Fue a la cocina y llenó de agua la tetera eléctrica, la encendió y se quedó allí de pie. Eran las siete menos veinte. En algún lugar, muy lejos de allí, se despertaba una niña de un año que ya no tenía padre. Fue al despacho y cogió la guía para buscar su nombre. Sólo había un Mattias Andersson, pero al menos allí existía. Lo borrarían para la próxima edición de la guía. Anotó la dirección y guardó el número de teléfono en su móvil. Y allí se quedó parada de nuevo. El vapor salía silbando de la tetera y Monika vio el botón verde que indicaba que el agua estaba lista. Pero no hizo nada. Fue al vestíbulo y se puso el abrigo.

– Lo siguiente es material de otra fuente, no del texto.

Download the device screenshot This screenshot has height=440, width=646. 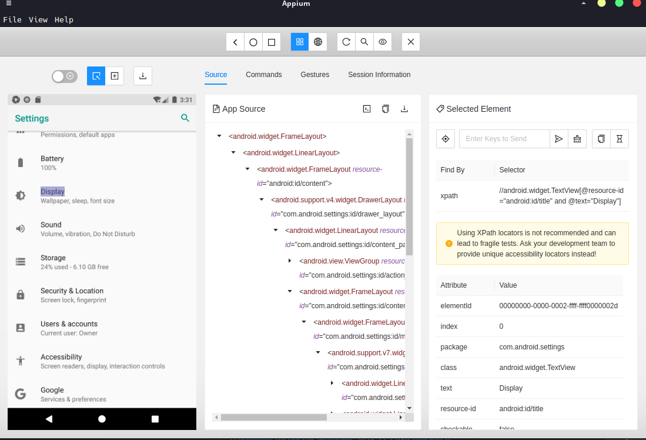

Era un grupo de bloques de alquiler en forma de U, de cuatro plantas. En la porción de césped central había un pequeño parque vallado con un banco, unos columpios y un arenero. Su puerta estaba en el bloque de la izquierda. Se quedó allí un rato haciéndose con el entorno, buscando indicios de que hubiese allí personas a las que hubiese sobrevenido la tragedia. Un ruido le hizo girar la cabeza. En la planta baja del bloque de la derecha se abrió la puerta de un balcón y el perro más gordo que había visto en su vida asomó la cabeza por entre dos de los barrotes. El animal la observó un rato, hasta que perdió el interés y se quedó como considerando si en verdad merecía la pena desplazar su pesado cuerpo y bajar el escalón que conducía al jardín. Monika dejó al perro a lo suyo y empezó a caminar hacia la puerta de la familia de Mattias. A cada paso que daba era consciente de que iba siguiendo su huella, de que era su camino el que recorría. Posó la mano sobre el picaporte redondo de plástico negro que abría la puerta. Cerró los ojos sin mover la mano. Era curioso lo de los picaportes; jamás pensaba en ellos pero, cuando tras muchos años de ausencia volvía a algún edificio que había frecuentado con anterioridad, sus manos siempre los reconocían. Nunca olvidaban. Las manos tenían una capacidad particular para almacenar recuerdos y conocimiento. Aquel picaporte había sido de Mattias. Sus manos habían llevado consigo el recuerdo de su forma, habían abierto la puerta con naturalidad cada vez que iba a entrar en casa y el jueves pasado, cuando partió, no tenía la menor idea de que jamás volvería a hacerlo.